Exercise 3: Trace an Error and Fix It
Here's broken code. Run it, read the traceback, and explain what went wrong:
def process_data(data: list[str]) -> int:
try:
total = 0
for item in data:
total = total + int(item)
return total
except ValueError:
print("Item in list is not a valid integer.")
return -1
result = process_data(["5", "10", "fifteen", "20"])
print(f"Total: {result}")
Your task:
- Run this code and read the error message.
- In the traceback, identify: What line caused the error? What is the error type? What was the problematic input?
- Why did the exception handler still print its message?
Try With AI
Use your preferred AI companion (Claude Code, Gemini CLI, or ChatGPT web) to deepen your understanding of exception handling.
Prompt 1: Understand Exception Objects
Ask your AI:
"Explain what happens when Python encounters an error: How does it create an exception object? What information does the exception object contain?"
Expected Outcome: You understand that exceptions are objects with type, message, and traceback—not magic, but structured information Python uses to communicate errors.
Prompt 2: Apply to Your Code
Ask your AI:
"What exceptions could occur in this code? [paste your code]. For each exception, write a try/except block that handles it."
(Replace with actual code from one of your programs from Chapters 12-20.)
Expected Outcome: You can identify potential errors in your own code and sketch handlers for them.
Prompt 3: Analyze Exception Design
Ask your AI:
"Why does Python have separate ValueError and TypeError instead of just one 'error' exception? When would you catch each one differently?"

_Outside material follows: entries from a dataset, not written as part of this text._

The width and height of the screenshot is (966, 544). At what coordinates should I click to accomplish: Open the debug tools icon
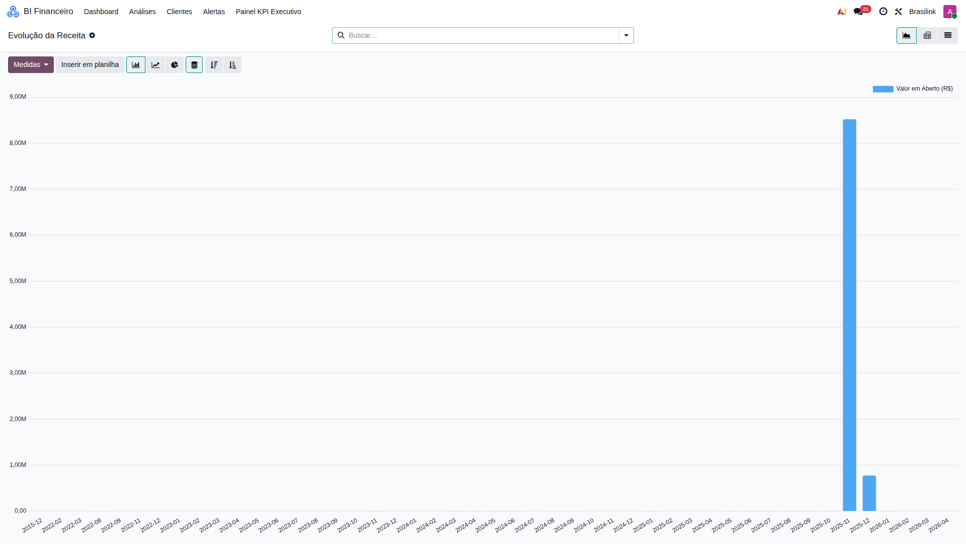pyautogui.click(x=899, y=12)
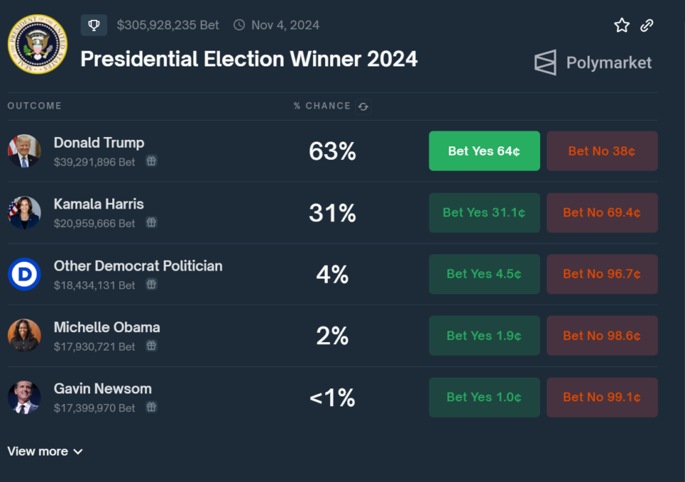Open the Polymarket logo
Screen dimensions: 685x482
593,63
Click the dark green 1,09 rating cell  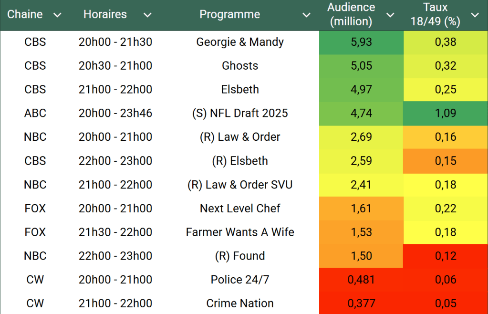[445, 113]
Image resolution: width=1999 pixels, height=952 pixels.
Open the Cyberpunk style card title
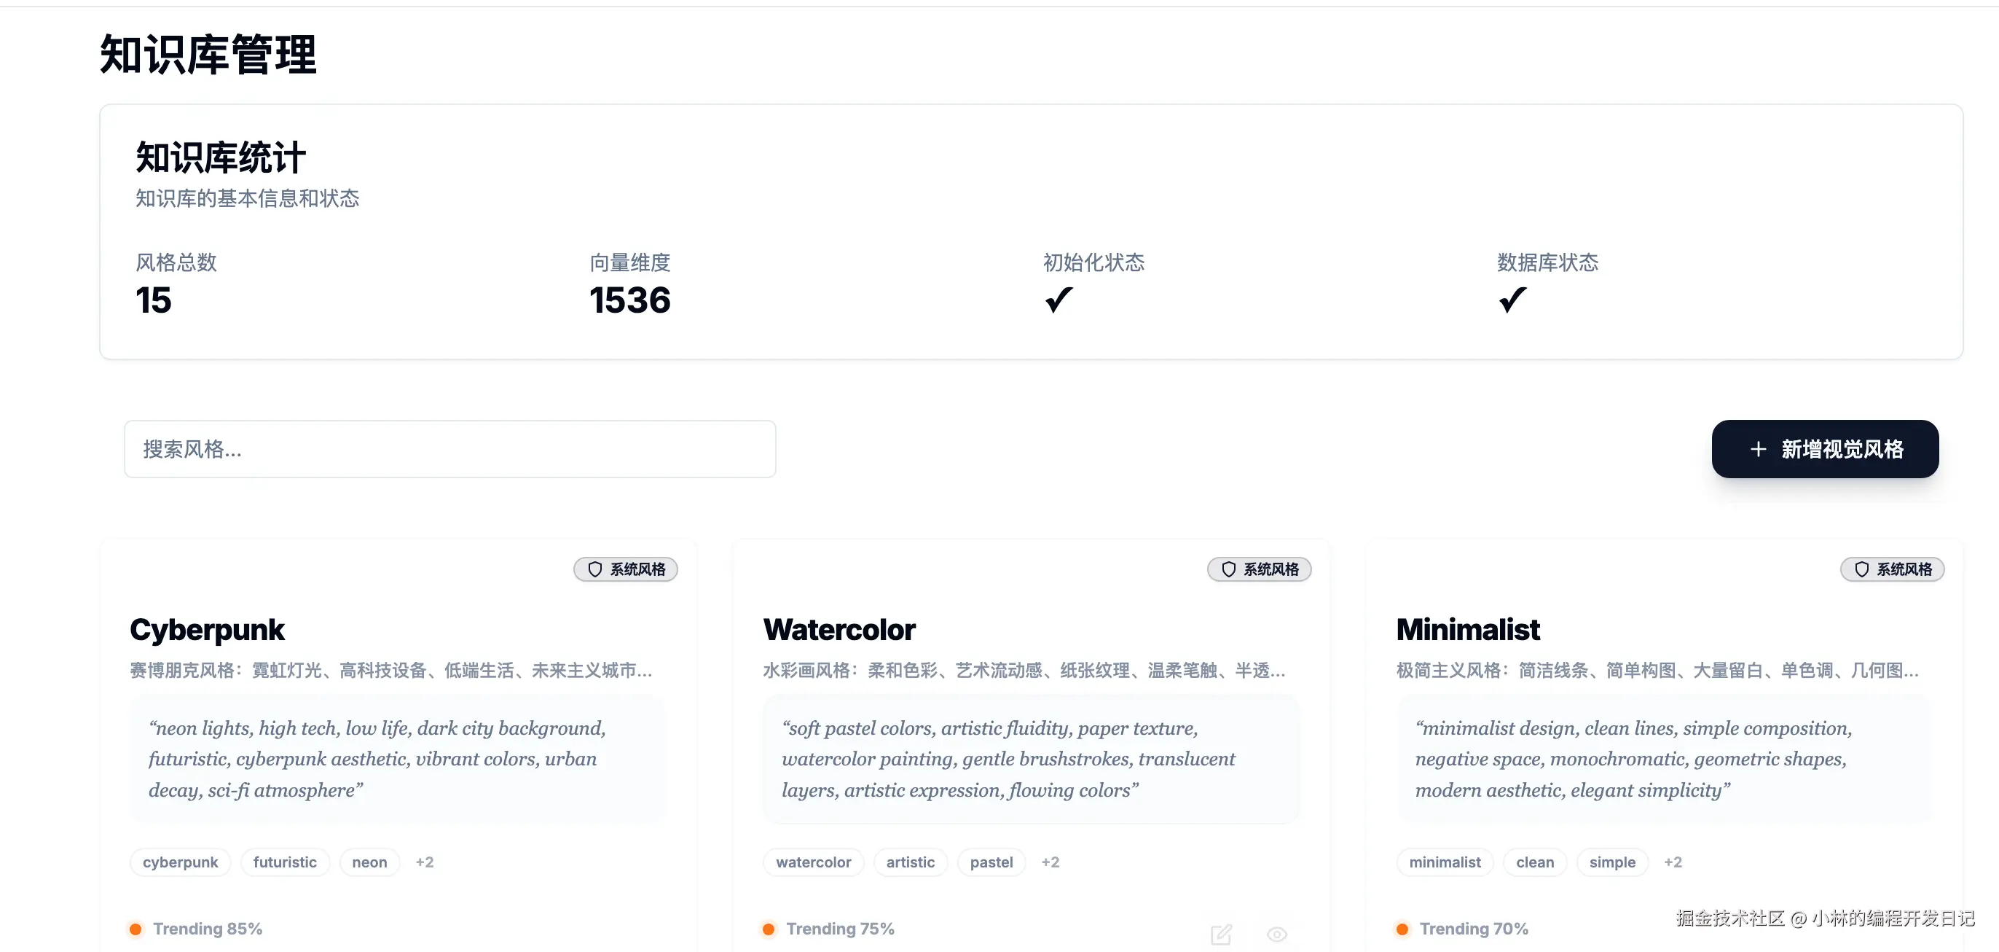[207, 629]
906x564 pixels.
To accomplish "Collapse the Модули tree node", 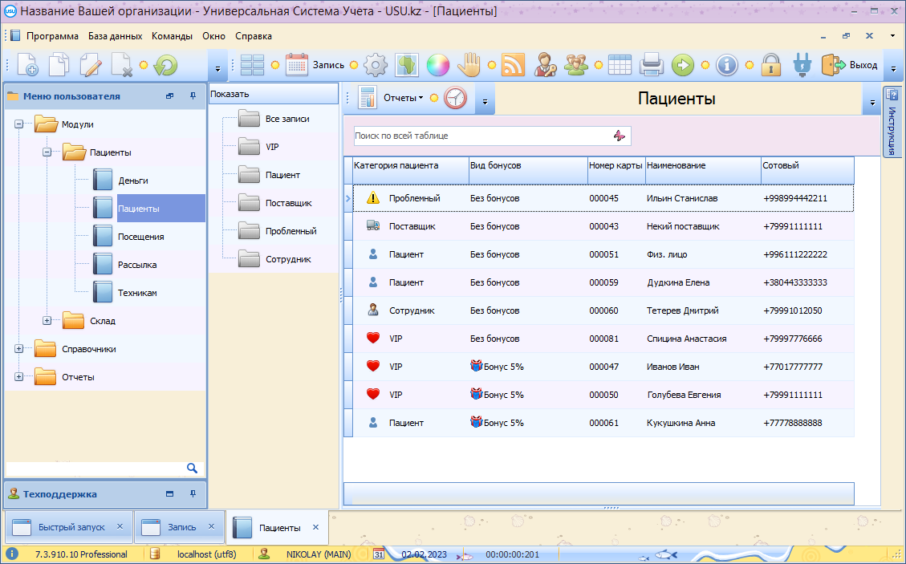I will point(18,124).
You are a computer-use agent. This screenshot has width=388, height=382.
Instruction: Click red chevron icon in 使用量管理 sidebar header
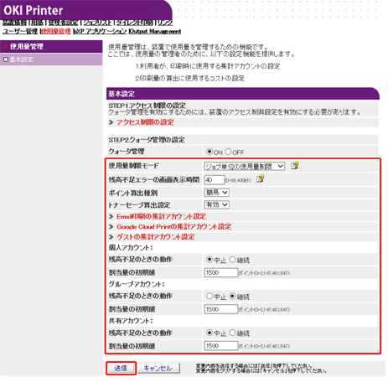[x=5, y=47]
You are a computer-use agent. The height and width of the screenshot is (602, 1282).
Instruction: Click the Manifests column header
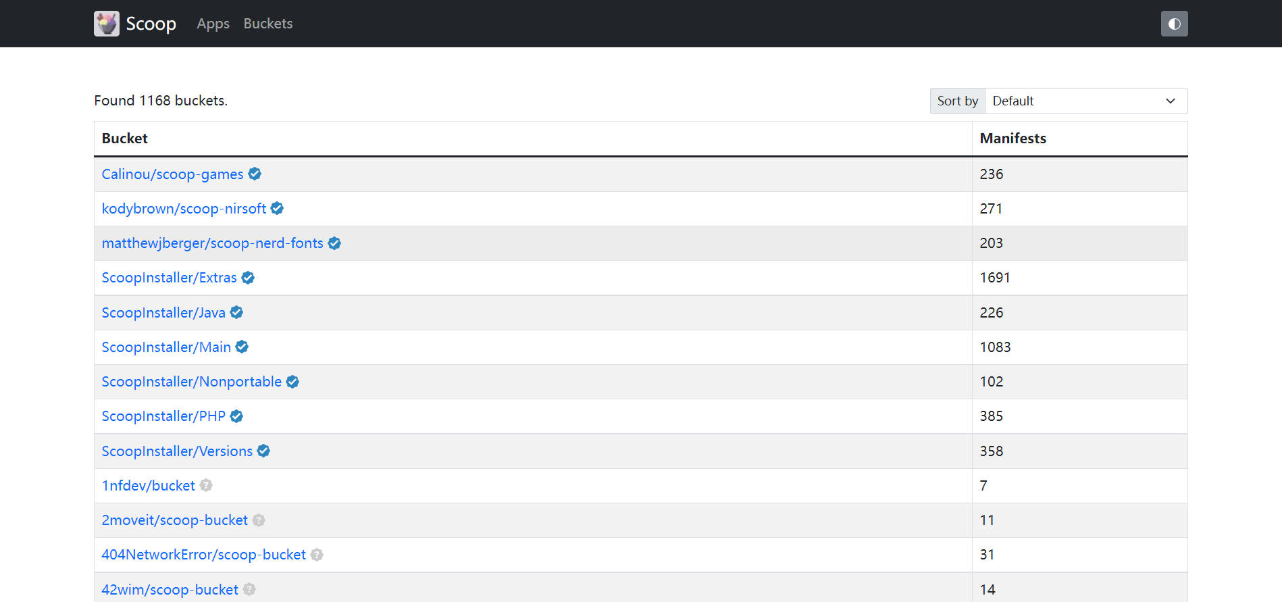[1012, 138]
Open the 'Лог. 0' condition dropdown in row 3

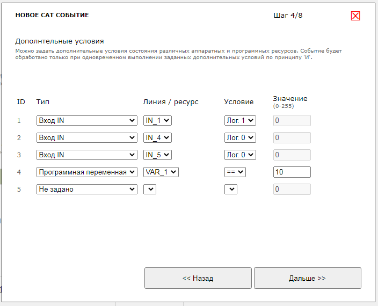pyautogui.click(x=240, y=155)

Expected Outcome: You understand that different exception types communicate different problems—ValueError says 'the value is wrong', TypeError says 'the type is wrong'. This distinction lets you write targeted recovery strategies.
Prompt 4: Synthesize Your Learning
Ask your AI:
"I've learned about try/except, ValueError, TypeError, and ZeroDivisionError. Show me a realistic function that could raise all three exception types. For each, write a separate except block explaining what that exception means."
Expected Outcome: You've seen a complex example integrating multiple exception types, reinforcing that real code often needs multiple error handlers.
Note on Safety: When testing code with AI, always review the generated exception handlers. Ask "Is this error message helpful to users?" and "Would this recovery strategy actually solve the problem?" Exception handling is about user experience—writing messages and recovery paths that help users fix their mistakes.